Bruxelles Formation couvre 70% des métiers qu’Actiris caractérise comme “critiques”. D’autant que “les places que nous proposons se remplissent de stagiaires, c’est positif”, assure Selin Salün, porte-parole de Bruxelles Formation.
La formation des enseignants et des infirmiers, parmi les fonctions les plus critiques, bénéfice d’un coup de boost. Avec la “formation professionnelle individuelle en établissement d’enseignement”, les demandeurs d’emploi suivent des études complètes tout en étant rémunéré 2 euros brut par heure de cours.
Les jeunes sortent du chômage le plus rapidement
Parmi les demandeurs d’emploi qui affrontent ces nouvelles dynamiques du marché, ce sont les jeunes de moins de 25 ans qui s’en sortent le mieux.
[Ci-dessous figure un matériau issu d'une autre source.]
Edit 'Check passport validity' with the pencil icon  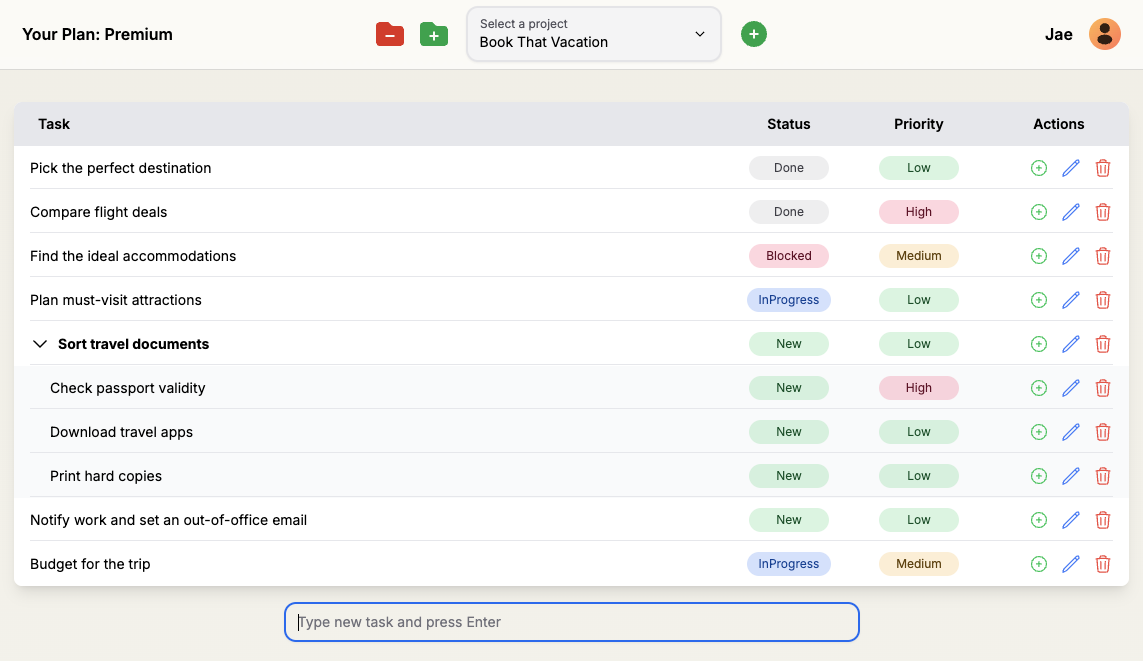[1070, 387]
Actiris recense en janvier 2022 quelque 744 jeunes chômeurs de moins que l’année précédente : “En période de croissance économique, les jeunes sont ceux qui sortent du chômage le plus rapidement en comparaison avec les autres catégories d’âge“.
Comme sur la route, les bouchons finissent par se résorber avec le temps. Valoriser l’image des métiers aux conditions pénibles et mettre l’accent sur la formation, la porte la plus efficace pour décrocher un emploi, pourraient accélérer la décantation.